Apostaba a que su herencia era su objetivo.

¡Ese gángster hambriento de poder!

Mientras pensaba en cómo Marcel planeaba seducirla, Marcel en cuestión estaba pensando en cómo enfrentar a sus enemigos familiares en el servicio fúnebre y deshacerse de Clara también.

No había duda de que todos estarían allí para cuestionar su administración.

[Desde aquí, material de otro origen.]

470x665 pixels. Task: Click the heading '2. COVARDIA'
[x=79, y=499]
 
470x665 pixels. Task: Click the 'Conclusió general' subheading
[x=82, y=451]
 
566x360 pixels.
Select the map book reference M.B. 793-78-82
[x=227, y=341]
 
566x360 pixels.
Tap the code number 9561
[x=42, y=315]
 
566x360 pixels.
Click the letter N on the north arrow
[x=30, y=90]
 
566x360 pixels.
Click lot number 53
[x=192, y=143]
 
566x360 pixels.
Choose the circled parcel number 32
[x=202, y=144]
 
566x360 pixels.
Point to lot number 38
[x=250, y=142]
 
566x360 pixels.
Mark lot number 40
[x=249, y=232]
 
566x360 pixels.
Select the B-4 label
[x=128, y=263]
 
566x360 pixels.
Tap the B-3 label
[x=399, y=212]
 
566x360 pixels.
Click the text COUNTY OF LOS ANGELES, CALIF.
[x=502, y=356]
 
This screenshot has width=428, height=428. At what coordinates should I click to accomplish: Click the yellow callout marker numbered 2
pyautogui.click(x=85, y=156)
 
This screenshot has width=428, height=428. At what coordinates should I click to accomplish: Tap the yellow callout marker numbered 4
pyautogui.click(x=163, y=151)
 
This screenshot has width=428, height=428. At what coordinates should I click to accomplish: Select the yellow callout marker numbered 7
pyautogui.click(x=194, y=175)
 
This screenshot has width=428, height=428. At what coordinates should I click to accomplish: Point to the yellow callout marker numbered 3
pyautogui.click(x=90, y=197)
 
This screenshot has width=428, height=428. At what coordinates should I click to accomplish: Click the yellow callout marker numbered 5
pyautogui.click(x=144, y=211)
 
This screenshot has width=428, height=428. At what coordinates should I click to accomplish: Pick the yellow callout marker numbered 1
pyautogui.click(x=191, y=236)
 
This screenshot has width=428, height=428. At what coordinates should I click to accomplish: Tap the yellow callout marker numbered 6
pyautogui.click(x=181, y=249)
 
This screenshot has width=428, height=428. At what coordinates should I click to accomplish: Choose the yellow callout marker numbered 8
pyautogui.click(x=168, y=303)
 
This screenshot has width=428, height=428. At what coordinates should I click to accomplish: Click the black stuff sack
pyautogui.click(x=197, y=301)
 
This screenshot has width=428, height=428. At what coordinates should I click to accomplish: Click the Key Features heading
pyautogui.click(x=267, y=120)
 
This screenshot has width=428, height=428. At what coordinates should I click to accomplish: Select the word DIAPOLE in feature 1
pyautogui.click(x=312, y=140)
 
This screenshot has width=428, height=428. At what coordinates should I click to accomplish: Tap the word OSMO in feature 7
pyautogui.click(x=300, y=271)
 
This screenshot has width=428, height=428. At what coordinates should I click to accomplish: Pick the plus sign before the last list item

Esta era su oportunidad única en la vida para roerlo como buitres sobre un cadáver.

Por primera vez, Marcel comenzó a preguntarse si había sido un error no traer a Victor para ayudarlo, sin embargo, sabía lo fácilmente que Victor se irritaba con sus otros primos.

Estaba aquí para dar cuenta de sus hombres asesinados, no para comenzar una pelea – aunque ellos la traerían a su puerta.

Por el rabillo del ojo, Marcel observó cómo Clara comenzaba a quitarse los tacones, masajeando sus pies que debían estar palpitando.

—Si quieres, podría conseguirte unos zapatos planos al otro lado del camino —le ofreció ayuda al ver lo exhausta que estaba.

Marcel podría no gustarle pero estaba en su naturaleza cuidar de las mujeres – de la manera en que su madre lo cuidó a él.

—¿Y por qué harías eso por mí?

—ella replicó.

—¿Qué?

—¿Te lo pedí?

Marcel estaba desconcertado, solo intentaba ayudar.

No era un monstruo como ella lo imaginaba.

—No, no lo hiciste pero yo…

Clara lo interrumpió:
—Si crees que esos pequeños gestos cambiarían mi opinión, entonces mejor métetelos por el culo.

No necesito tu ayuda, ¡guárdatela!

—Ya veo —Marcel asintió después de que ella terminó, sus labios formando una línea delgada.

Alguien tendría que arreglárselas por sí misma de ahora en adelante.

De repente se detuvo en la esquina de la calle sin previo aviso.

—¿Qué estás haciendo?

—Clara se sorprendió por la parada abrupta, este no parecía ser el lugar.

—¡Bájate!

—Marcel dijo en un tono tan frío que la congeló.

—¿Qué?

—ella graznó.

—No me necesitas conduciendo porque decidí meterme el favor por el culo.

Ahora consigue tu propio transporte.

El rostro de Clara perdió color.

Alguien debería decirle que estaba bromeando.